Before the iPhone launch with all it's associated oh's and ah's including the much touted Visual Voicemail there was already a better way to deal with voicemail on your cellphone.

GotVoice is a free application which can connect to your cellphone providers voicemail system, download your messages and deliver them as MP3s to your email. It doesn't quite give you the same in-phone experience as offered by the iPhone experience but for some it would provide a very convenient platform. It would be very cool if it could include some smart metadata with the audio file to make it easier to call the person back or pass details on - a small Outlook plug-in to react to that data would be cool.
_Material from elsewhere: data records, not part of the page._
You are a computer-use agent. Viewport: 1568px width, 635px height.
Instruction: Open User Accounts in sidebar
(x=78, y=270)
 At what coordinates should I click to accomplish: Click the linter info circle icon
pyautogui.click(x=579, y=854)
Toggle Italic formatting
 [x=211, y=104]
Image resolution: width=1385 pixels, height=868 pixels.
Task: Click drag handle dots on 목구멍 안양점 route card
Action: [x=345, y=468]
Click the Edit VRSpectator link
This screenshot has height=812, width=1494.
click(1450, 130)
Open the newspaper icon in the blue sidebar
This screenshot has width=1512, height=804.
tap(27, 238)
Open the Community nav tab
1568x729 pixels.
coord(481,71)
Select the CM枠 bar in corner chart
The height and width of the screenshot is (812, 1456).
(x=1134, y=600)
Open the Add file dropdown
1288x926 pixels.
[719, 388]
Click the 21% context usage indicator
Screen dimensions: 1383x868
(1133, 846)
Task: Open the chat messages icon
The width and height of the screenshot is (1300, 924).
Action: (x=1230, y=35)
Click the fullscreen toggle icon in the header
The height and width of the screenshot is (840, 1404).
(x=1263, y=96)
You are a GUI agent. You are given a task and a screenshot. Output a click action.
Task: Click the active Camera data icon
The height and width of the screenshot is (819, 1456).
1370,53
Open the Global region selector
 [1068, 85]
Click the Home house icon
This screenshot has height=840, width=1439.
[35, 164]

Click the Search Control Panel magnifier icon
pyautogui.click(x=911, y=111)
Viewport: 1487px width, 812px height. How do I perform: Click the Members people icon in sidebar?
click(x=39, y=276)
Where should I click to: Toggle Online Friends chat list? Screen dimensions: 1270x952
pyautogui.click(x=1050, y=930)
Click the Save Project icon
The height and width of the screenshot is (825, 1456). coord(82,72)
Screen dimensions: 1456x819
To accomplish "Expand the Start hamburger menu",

As an extension a Windows Mobile or J2ME app that can also collect the message and let you listen / manage them on your smartphone would be a logical extension - especially if they can get it to market before the iPhone ships (network locked, so anything delivering this to customers of other networks will have a market).

Before that though Avaya had a product - also called Visual Voicemail that provides the same capabilities for your office voicemail on your cellphone.

Given that these technologies already exist in the marketplace I wonder how many of Apples 200 patent applications will be rejected as obvious or covered by prior art.

What I'd love to see if a truly integrated solution that takes what integrated communications does for me in the office today and through whatever combination of magic is required consolidates email, office phone, IM (Windows Live Messenger and Communicator) and my mobile and make sure I have access to what matters to me, where I need it, when I want it - without worrying about physically where the call came in or where the email was routed.